Beyond the Visible: The Art of Odilon Redon

Museum of Modern Art, New York
30 October 2005 - 23 January 2006

As part of a broad anti-materialistic and anti-rationalistic trend in art and ideas towards the end of the 19th century, Symbolist art also marked a rejection of the naturalistic aims of the Impressionists. The art of Odilon Redon can be linked to the poetry of Baudelaire and Edgar Allan Poe, and the music of Claude Debussy. In the same way that Symbolist poets believed that there was a close connection between the sound and rhythm of words and their meaning, artists such as Redon saw in colour and line the capacity to express ideas. The full range of Redon's masterly symbolism was shown at the recent exhibition at the Museum of Modern Art in New York (MoMA) of over 100 works from their collection. Based on the major gift from The Ian Woodner Family Collection, 'Beyond the Visible' reveals the cultural milieu of late 19th-century France, and the impact of Redon's remarkable work on subsequent artists. Dark visions and bizarre fantasies, charcoal works and lithographs, and life-enhancing flowers in pastel and paint reveal the range of Redon's extraordinary oeuvre.

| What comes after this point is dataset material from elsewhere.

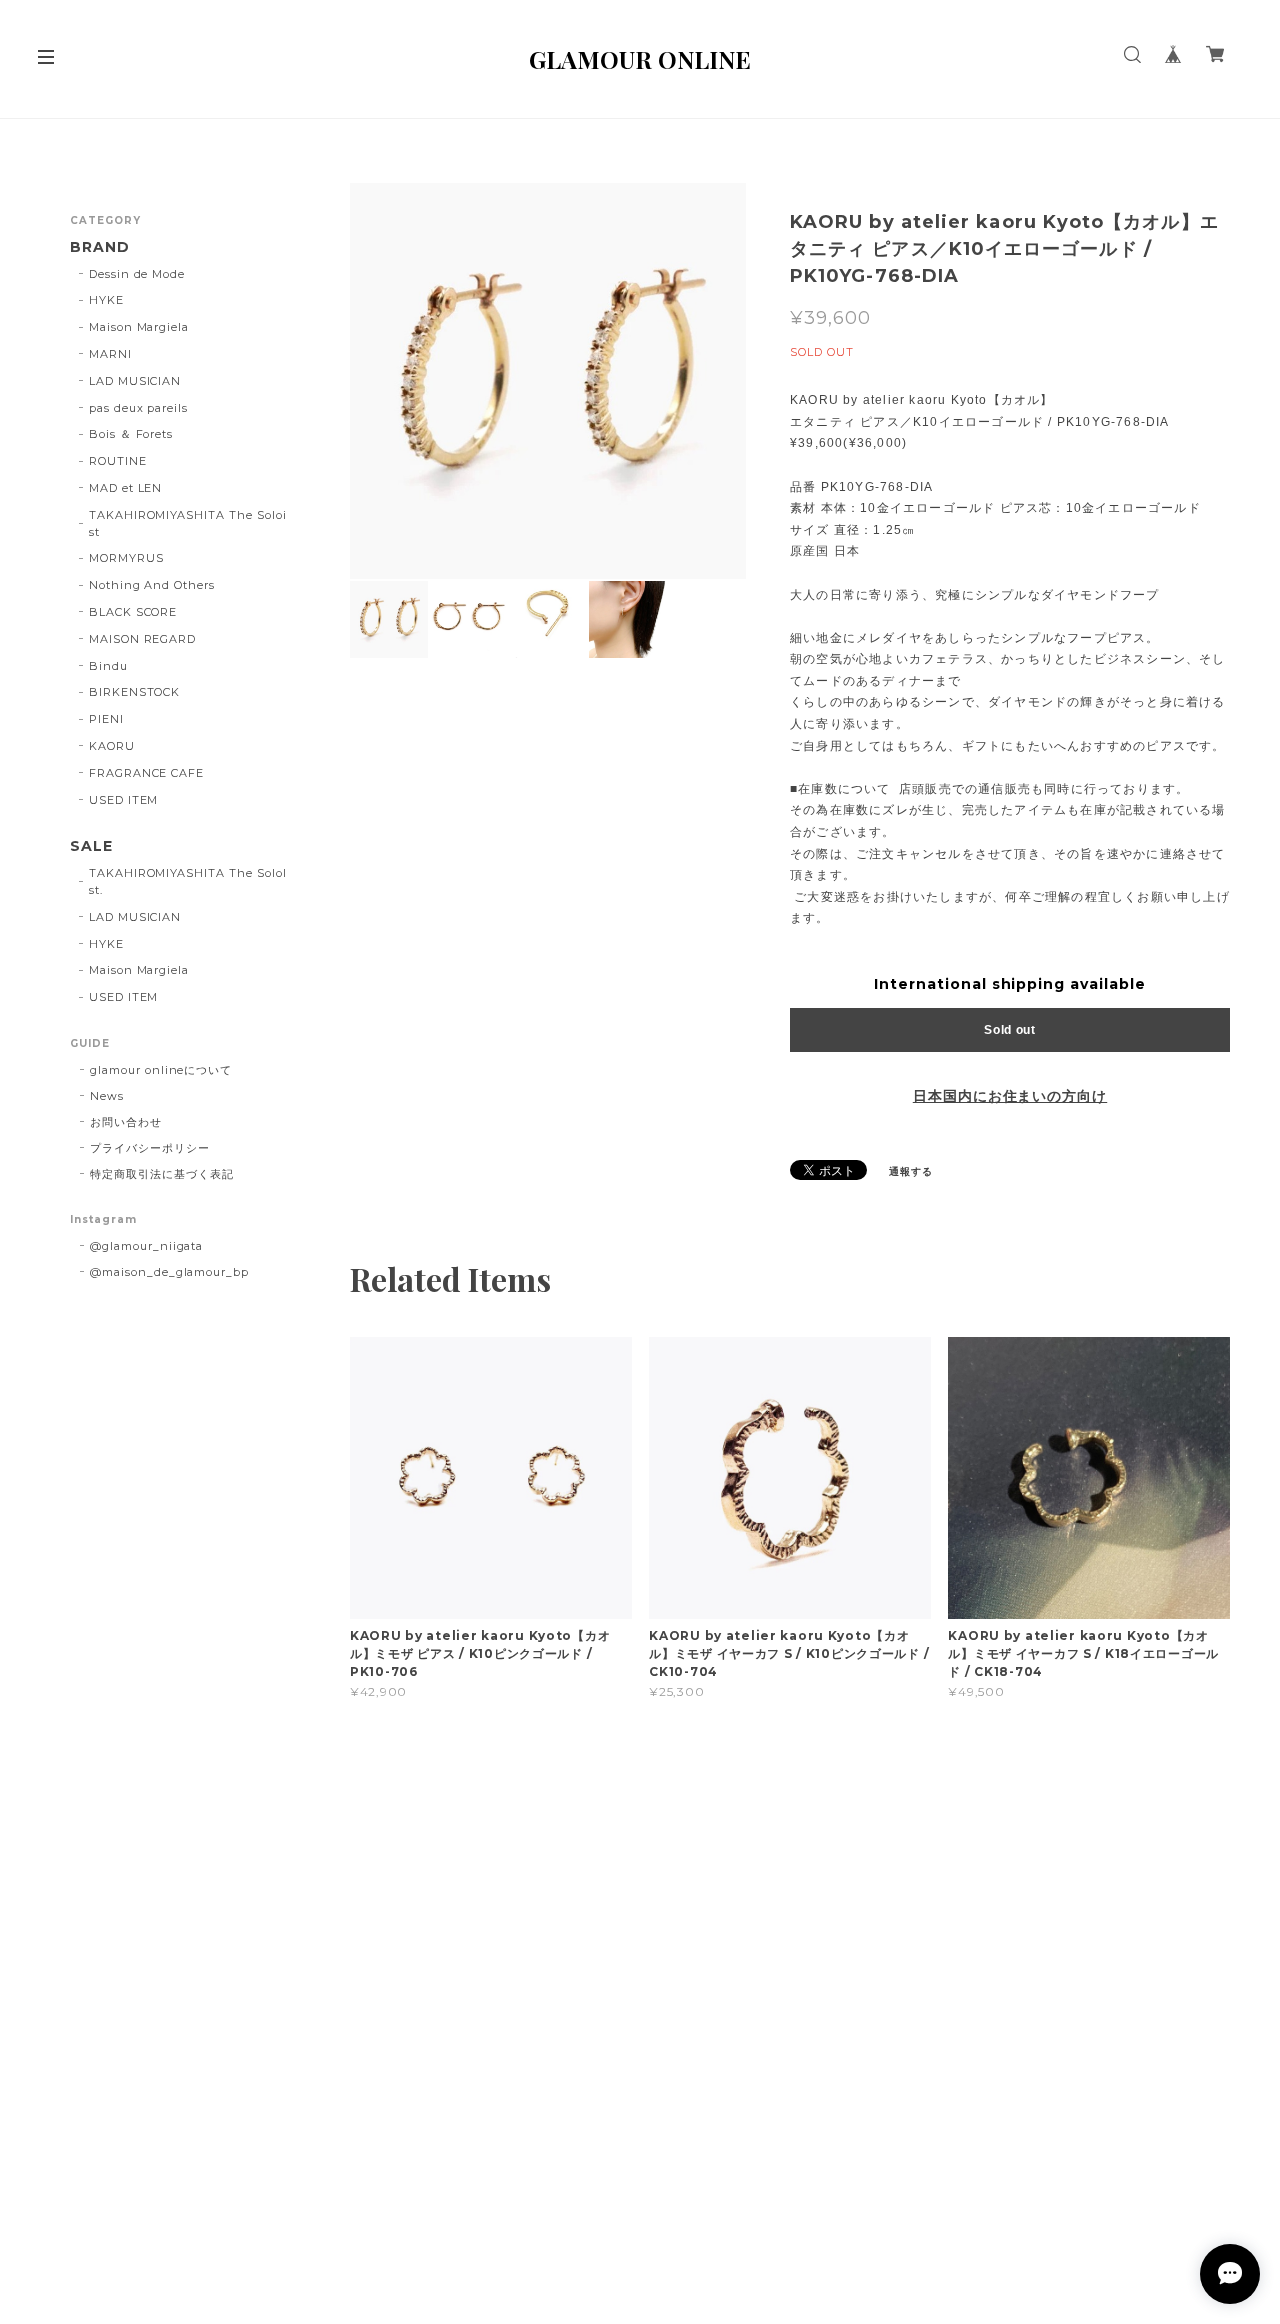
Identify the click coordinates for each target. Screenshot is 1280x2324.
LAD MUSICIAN (135, 381)
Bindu (108, 666)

Odilon Redon (1840-1916) sought to evoke a sense of mystery equivalent to that which he felt in the presence of nature. He wrote, 'I have placed there a little door opening on to the mysterious. I have made stories'. Redon believes that art cannot be analysed, and is not subject to systems. In a note of 1887, Redon lists three sources from which art can be created - tradition, the legacy of art, containing 'the entire thinking and moral life of humanity', reality or nature, 'outside of which our own ambition to create remains in a state of dream, of abstraction', and personal invention, 'the original intuition that combines and summarises everything, seeking support in the past and in the present in order to give to the contemporary world a new organisation'.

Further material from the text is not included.